___ Data extracts ___
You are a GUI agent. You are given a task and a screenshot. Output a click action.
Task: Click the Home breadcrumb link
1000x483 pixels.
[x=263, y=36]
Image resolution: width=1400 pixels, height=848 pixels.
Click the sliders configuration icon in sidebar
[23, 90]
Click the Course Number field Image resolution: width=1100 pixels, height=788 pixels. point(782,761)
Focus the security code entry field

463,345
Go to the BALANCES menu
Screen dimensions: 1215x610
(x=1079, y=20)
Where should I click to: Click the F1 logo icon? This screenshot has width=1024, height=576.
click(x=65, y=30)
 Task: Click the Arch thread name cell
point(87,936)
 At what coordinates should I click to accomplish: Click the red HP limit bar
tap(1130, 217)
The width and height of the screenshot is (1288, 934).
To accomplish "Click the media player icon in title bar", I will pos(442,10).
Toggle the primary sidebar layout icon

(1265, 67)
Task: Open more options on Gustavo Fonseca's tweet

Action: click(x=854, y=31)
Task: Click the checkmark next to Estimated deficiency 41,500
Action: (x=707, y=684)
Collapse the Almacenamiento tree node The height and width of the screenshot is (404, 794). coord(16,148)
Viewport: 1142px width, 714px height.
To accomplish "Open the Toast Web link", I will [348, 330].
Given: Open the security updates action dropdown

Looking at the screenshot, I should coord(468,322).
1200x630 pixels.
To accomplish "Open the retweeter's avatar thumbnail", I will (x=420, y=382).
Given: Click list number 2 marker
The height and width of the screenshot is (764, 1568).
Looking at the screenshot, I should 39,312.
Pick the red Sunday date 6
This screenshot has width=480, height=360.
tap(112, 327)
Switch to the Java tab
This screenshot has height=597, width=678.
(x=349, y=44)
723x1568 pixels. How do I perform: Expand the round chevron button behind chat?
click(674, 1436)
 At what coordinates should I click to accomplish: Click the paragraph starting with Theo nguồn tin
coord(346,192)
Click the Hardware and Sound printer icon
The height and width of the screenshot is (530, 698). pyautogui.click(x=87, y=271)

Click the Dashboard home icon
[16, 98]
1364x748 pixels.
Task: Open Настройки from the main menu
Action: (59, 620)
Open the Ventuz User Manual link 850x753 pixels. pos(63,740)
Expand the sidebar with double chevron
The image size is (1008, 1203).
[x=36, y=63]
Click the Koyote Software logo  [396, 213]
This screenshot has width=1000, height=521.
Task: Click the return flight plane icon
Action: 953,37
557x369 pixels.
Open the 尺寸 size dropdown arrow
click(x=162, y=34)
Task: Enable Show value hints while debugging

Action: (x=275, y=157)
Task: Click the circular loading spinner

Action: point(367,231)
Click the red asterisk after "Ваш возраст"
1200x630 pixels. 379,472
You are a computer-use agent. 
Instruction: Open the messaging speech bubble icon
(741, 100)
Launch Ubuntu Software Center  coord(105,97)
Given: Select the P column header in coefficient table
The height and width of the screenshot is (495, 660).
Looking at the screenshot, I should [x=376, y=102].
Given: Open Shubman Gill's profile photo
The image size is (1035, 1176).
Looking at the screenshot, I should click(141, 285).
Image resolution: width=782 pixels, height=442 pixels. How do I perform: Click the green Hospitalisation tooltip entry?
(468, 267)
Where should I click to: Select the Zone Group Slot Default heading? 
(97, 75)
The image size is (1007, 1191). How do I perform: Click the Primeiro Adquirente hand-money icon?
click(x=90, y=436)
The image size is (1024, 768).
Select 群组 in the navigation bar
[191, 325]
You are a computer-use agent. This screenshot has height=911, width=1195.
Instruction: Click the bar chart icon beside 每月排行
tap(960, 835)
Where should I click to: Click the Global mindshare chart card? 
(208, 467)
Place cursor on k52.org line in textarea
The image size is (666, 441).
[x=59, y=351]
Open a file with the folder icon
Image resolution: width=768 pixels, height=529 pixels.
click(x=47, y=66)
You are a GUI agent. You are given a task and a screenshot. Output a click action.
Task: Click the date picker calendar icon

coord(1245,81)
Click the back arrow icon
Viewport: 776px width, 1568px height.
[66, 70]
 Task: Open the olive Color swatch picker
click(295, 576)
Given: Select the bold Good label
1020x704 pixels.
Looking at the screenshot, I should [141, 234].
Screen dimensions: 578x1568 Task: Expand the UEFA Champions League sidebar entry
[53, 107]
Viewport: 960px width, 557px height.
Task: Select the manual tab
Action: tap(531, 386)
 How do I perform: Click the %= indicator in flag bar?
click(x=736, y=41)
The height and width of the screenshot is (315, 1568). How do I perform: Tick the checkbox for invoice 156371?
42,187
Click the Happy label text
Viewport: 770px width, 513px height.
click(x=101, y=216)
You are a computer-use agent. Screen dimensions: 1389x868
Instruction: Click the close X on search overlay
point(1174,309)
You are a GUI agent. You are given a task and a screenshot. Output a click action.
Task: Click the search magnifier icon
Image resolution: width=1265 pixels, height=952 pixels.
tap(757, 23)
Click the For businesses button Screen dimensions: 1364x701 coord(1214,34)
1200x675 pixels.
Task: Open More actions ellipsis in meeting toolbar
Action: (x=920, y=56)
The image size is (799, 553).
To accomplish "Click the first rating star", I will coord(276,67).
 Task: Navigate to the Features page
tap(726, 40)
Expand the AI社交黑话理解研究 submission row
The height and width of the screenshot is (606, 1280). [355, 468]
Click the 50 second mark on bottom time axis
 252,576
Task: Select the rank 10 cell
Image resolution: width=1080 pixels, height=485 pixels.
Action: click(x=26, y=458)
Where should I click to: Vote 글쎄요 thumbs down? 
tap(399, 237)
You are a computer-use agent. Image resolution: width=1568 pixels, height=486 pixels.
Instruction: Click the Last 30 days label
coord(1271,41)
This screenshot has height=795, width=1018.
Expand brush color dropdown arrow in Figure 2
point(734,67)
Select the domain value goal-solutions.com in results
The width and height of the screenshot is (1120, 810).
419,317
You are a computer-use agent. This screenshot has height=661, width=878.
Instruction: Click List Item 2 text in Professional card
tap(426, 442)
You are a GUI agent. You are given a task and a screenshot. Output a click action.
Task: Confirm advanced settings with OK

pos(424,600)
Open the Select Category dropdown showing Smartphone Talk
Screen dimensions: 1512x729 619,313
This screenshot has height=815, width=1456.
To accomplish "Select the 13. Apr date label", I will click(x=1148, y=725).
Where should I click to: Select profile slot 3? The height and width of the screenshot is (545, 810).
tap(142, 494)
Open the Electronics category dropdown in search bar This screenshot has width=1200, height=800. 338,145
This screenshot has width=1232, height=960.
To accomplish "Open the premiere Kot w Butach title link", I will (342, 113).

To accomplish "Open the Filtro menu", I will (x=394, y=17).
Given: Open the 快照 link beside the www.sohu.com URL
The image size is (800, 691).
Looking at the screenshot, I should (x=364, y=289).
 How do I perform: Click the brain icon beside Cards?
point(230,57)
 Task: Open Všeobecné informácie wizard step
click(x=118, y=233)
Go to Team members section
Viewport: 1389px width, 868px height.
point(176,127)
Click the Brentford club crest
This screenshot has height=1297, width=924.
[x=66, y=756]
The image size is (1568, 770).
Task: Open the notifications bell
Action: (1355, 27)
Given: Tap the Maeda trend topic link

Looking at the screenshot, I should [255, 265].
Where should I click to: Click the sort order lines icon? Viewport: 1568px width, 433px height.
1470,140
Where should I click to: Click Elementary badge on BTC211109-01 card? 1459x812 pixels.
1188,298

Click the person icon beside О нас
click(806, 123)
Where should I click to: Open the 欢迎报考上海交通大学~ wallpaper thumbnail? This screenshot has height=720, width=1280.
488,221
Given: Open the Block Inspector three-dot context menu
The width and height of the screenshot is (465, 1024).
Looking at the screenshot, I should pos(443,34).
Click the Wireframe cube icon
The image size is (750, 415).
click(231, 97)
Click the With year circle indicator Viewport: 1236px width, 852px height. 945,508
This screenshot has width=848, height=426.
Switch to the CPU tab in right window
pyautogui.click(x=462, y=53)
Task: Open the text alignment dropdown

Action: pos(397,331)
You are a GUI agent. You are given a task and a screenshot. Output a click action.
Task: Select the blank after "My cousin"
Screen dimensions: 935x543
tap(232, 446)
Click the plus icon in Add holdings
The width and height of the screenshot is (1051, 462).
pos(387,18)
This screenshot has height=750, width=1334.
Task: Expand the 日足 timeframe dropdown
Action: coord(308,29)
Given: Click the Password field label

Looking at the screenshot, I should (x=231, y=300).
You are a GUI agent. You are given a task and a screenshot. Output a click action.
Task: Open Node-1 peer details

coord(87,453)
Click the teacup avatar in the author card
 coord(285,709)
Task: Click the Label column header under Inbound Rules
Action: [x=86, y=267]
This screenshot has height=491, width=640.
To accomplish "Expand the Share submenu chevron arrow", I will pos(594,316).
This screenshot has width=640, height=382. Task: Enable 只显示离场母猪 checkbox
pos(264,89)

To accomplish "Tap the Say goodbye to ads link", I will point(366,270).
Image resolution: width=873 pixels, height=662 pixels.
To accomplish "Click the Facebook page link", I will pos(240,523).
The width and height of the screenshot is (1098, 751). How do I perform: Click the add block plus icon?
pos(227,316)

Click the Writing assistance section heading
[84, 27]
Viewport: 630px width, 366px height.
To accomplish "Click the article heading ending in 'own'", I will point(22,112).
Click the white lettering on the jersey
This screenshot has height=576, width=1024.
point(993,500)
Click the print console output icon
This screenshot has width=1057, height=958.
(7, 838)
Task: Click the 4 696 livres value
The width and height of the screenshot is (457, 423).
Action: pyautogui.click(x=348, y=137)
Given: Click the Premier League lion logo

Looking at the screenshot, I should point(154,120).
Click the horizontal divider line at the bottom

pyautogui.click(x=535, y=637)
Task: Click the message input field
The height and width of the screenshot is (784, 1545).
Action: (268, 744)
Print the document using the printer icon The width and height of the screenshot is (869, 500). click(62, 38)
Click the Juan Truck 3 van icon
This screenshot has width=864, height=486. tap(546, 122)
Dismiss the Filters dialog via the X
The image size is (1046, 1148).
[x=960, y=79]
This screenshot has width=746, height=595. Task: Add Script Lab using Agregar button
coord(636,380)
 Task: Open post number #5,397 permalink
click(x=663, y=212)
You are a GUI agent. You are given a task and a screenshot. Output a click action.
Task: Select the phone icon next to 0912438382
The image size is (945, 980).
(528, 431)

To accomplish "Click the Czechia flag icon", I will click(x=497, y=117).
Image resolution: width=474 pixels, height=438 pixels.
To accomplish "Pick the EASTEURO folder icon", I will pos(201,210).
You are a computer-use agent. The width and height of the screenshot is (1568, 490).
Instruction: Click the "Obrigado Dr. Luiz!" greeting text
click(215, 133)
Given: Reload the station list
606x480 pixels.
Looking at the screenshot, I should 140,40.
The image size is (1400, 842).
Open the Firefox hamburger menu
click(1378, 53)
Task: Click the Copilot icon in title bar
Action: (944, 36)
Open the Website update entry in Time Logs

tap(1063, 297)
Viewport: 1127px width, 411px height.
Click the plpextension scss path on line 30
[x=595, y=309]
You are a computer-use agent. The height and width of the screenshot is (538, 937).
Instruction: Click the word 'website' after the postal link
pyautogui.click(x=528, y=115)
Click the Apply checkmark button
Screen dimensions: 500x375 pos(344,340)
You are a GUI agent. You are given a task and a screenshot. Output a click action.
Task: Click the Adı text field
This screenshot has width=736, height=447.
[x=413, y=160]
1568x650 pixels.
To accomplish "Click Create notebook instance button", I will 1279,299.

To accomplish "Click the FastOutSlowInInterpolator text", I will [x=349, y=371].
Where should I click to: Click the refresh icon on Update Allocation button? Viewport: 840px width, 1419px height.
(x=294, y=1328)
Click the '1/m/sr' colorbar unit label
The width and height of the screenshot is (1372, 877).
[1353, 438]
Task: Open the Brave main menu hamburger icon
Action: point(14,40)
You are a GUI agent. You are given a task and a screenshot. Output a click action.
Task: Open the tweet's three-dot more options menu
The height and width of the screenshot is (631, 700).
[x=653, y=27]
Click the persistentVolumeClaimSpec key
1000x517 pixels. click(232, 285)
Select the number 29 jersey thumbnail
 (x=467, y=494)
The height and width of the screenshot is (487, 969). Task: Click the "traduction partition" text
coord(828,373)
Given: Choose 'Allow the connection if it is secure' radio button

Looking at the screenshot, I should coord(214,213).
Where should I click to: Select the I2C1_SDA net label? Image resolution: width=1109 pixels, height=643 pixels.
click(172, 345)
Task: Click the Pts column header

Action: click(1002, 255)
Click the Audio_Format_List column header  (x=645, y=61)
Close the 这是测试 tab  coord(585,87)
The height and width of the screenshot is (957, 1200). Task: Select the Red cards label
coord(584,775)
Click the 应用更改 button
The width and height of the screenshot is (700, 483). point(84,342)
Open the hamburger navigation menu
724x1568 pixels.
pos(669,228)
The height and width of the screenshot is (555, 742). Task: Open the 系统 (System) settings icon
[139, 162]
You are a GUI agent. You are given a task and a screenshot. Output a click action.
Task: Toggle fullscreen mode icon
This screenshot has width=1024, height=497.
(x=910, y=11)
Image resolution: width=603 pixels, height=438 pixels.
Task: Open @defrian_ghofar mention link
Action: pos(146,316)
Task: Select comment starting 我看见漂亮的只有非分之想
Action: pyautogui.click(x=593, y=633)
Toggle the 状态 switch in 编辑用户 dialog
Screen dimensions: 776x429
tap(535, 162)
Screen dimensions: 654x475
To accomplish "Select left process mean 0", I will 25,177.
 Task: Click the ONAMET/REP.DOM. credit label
___
Directions
From the first line of the listing above to the line that contains "The width and height of the screenshot is (1288, 934).", inclusive, restate every line word for word. Nothing else belongs in the answer.

Result of this task
You are a GUI agent. You are given a task and a screenshot. Output a click action.
Task: Click the Home breadcrumb link
1000x483 pixels.
[x=263, y=36]
Image resolution: width=1400 pixels, height=848 pixels.
Click the sliders configuration icon in sidebar
[23, 90]
Click the Course Number field Image resolution: width=1100 pixels, height=788 pixels. point(782,761)
Focus the security code entry field

463,345
Go to the BALANCES menu
Screen dimensions: 1215x610
(x=1079, y=20)
Where should I click to: Click the F1 logo icon? This screenshot has width=1024, height=576.
click(x=65, y=30)
 Task: Click the Arch thread name cell
point(87,936)
 At what coordinates should I click to accomplish: Click the red HP limit bar
tap(1130, 217)
The width and height of the screenshot is (1288, 934).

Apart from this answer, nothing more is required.